Now, the maximum of the function in exponent is reached at $$t\rightarrow\frac{c^2}{1-c^2},v\rightarrow\frac{1}{1-c^2}$$ And so the exponential term in the asymptotic should be $$\left(\frac{1}{1-c^2}\right)^n e^{-n}$$ But this doesn't seem to match the numerical evaluations, especially for small values of $c$. What am I doing wrong?

Answer 1

Too long for a comment

Thought the asymtotics was already obtained by @Eric Towers and @Gary, let's do it by Laplace'methode.

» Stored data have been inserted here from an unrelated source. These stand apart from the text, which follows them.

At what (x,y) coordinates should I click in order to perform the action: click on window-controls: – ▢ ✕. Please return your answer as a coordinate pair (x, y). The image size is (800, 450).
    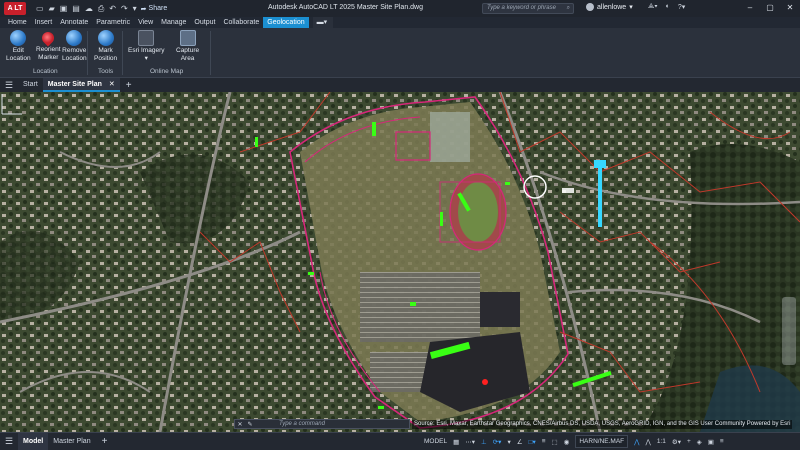
    Looking at the image, I should click on (770, 8).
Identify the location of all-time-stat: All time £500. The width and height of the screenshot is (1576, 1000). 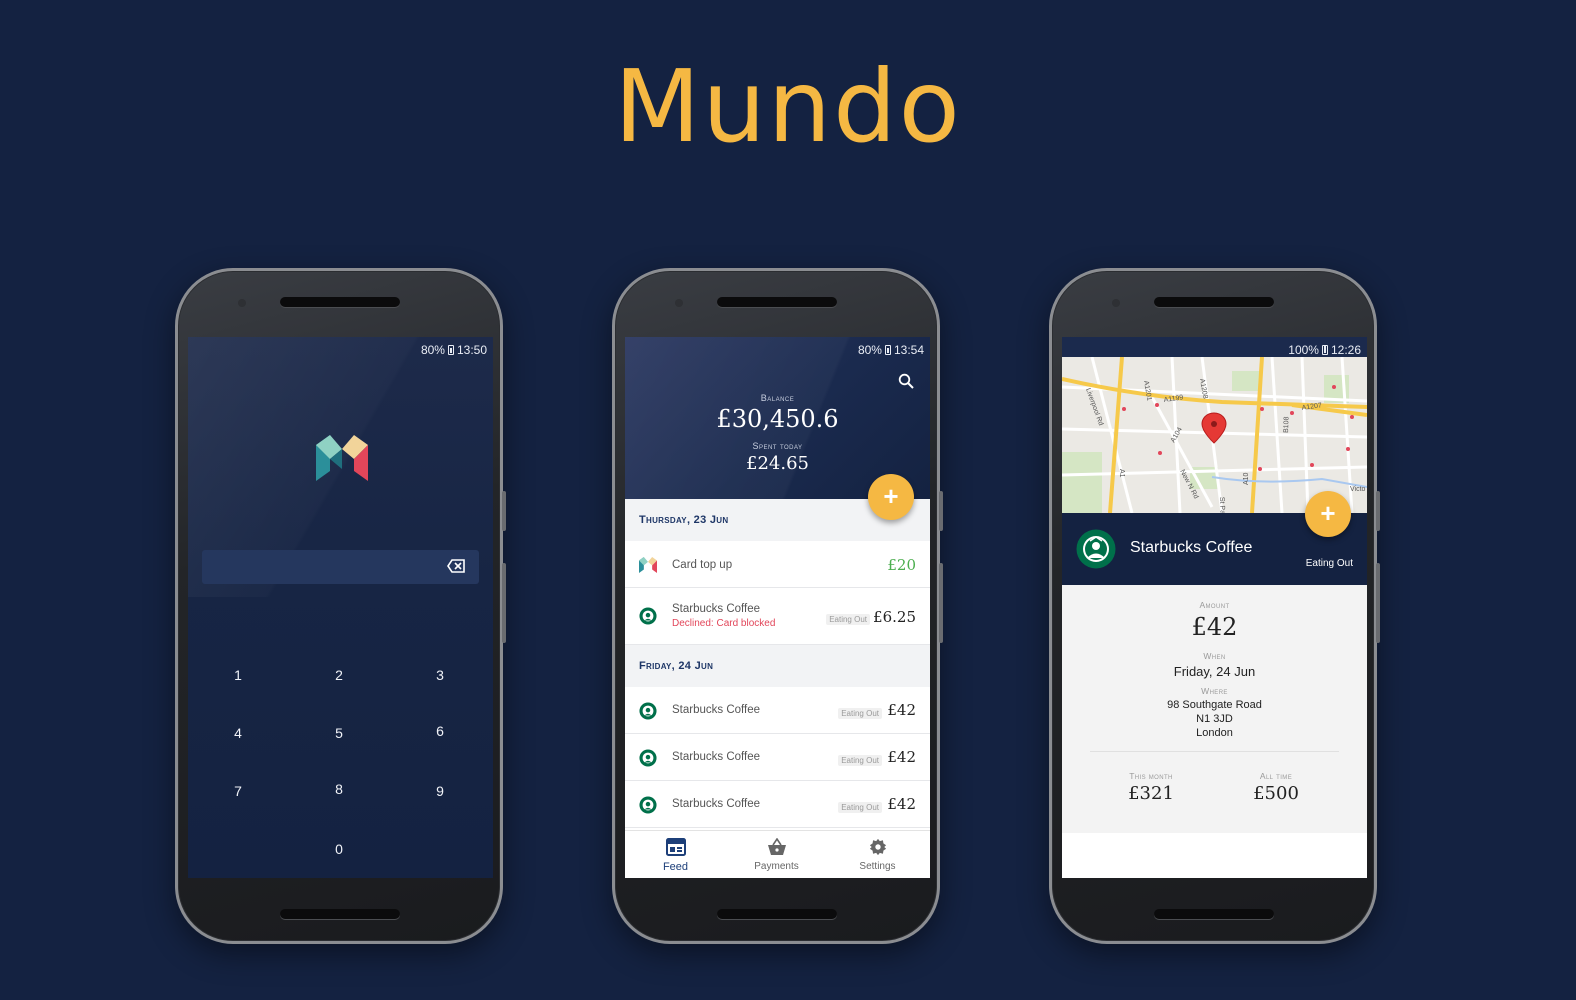
(1276, 788).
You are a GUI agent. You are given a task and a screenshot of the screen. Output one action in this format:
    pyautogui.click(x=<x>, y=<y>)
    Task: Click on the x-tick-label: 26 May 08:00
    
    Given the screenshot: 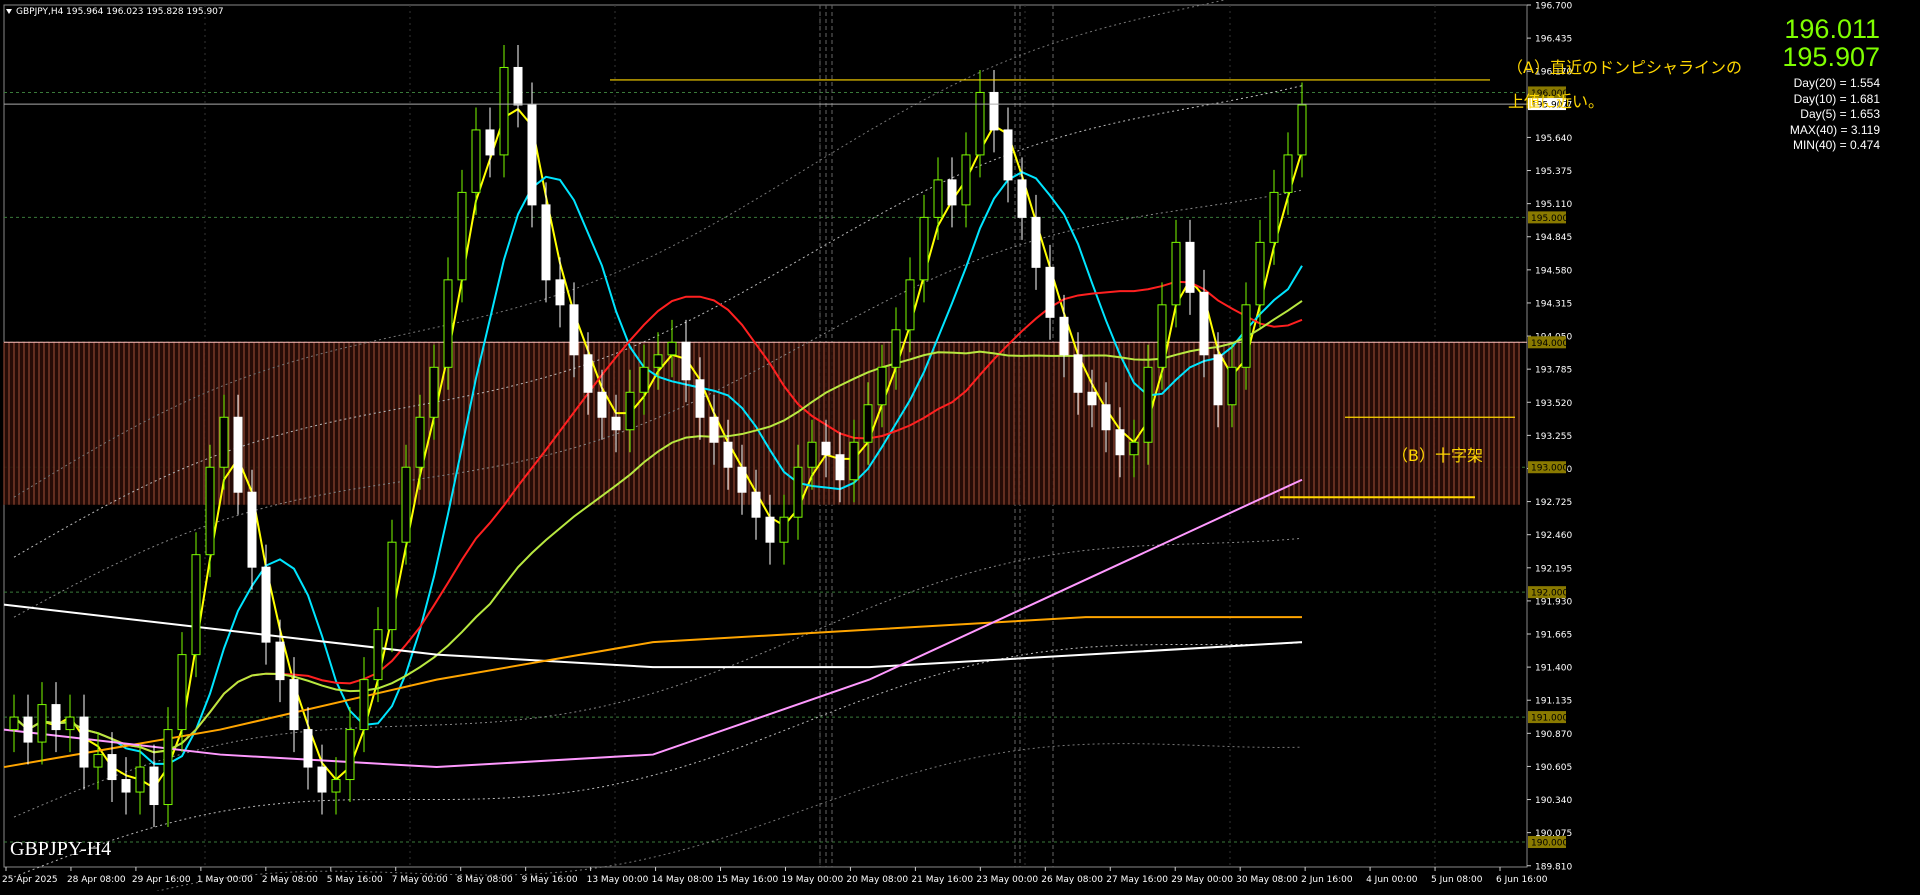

$$I(n,c)=\frac{n^{n+2}}2\int_0^\infty\int_0^\infty e^{n(-t-v+\ln v+2c\sqrt{tv})} dtdv=\frac{n^{n+2}}2\int_0^\infty\int_0^\infty e^{-nf(u,v)} dtdv$$ The maximum point was already found: $$t_0=\frac{c^2}{1-c^2}; \,v_0=\frac1{1-c^2}; \,\frac{t_0}{v_0}=c^2;\,t_0v_0=\frac{c^2}{(1-c^2)^2}$$ then $$f''_{tt}(t_0, v_0)=\frac{1-c^2}{2c^2};\,f''_{vv}(t_0,v_0)=(1-c^2)(1-\frac{c^2}2);\,f''_{vt}(t_0,v_0)=\frac{1-c^2}4$$ hence $$I(n,c)\sim\frac{n^{n+2}}2e^{-n}\left(\frac1{1-c^2}\right)^n\int_{-\infty}^\infty\int_{-\infty}^\infty e^{-\frac{1-c^2}{4c^2}n(t^2-2c^2vt+(2-c^2)c^2v^2)}dvdt\tag{1}$$ The quadratic form is positive definite; its determinant $\det||\,\,||=c^2(2-c^2)-c^4=2c^2(1-c^2)$

and $$I(n,c)\sim\frac{n^{n+2}}2e^{-n}\left(\frac1{1-c^2}\right)^n\frac{4c^2}{n(1-c^2)}\frac\pi{\sqrt{\det||\,\,||}}=\frac{\sqrt2\pi c}{(1-c^2)^\frac32}n^{n+1}e^{-n}\left(\frac1{1-c^2}\right)^n$$

Answer 2

The dominant contribution for large $n$ arises from large values of $y$. Therefore, we compute the large-$y$ asymptotics of the $x$-integral: \begin{align*} \int_0^{ + \infty } {{\rm e}^{ - x} \cosh (2c\sqrt {xy} ){\rm d}x} & = \frac{1}{2}\int_0^{ + \infty } {\exp ( - x + 2c\sqrt {xy} ){\rm d}x} +o(1) \\ & = y\exp (c^2 y)\int_0^{ + \infty } {t\exp ( - y(t^2 - 2ct + c^2 )){\rm d}t} +o(1) \\ & = c\sqrt {\pi y} \exp (c^2 y) + \mathcal{O}(1) \end{align*} as $y\to+\infty$. Substituting this into the original integral gives the asymptotics $$ \int_0^{ + \infty }\!\!\! {\int_0^{ + \infty } {{\rm e}^{ - x} {\rm e}^{ - y} y^n \cosh (2c\sqrt {xy} ){\rm d}x} {\rm d}y} = c\sqrt \pi \frac{{\Gamma \!\left( {n + \frac{3}{2}} \right)}}{{(1 - c^2 )^{n + 3/2} }} + \mathcal{O}(\Gamma (n + 1)), $$ as $n\to+\infty$. Expanding the gamma function for large $n$ yields the asymptotic expansion \begin{multline*} \int_0^{ + \infty }\!\!\! {\int_0^{ + \infty } {{\rm e}^{ - x} {\rm e}^{ - y} y^n \cosh (2c\sqrt {xy} ){\rm d}x} {\rm d}y} \\ \sim \sqrt 2 \pi \frac{c}{{(1 - c^2 )^{3/2} }}n\left( {\frac{n}{{(1 - c^2 ){\rm e}}}} \right)^n \left( {1 + \frac{{11}}{{24n}} - \frac{{23}}{{1152n^2 }} + \ldots } \right), \end{multline*} as $n\to+\infty$.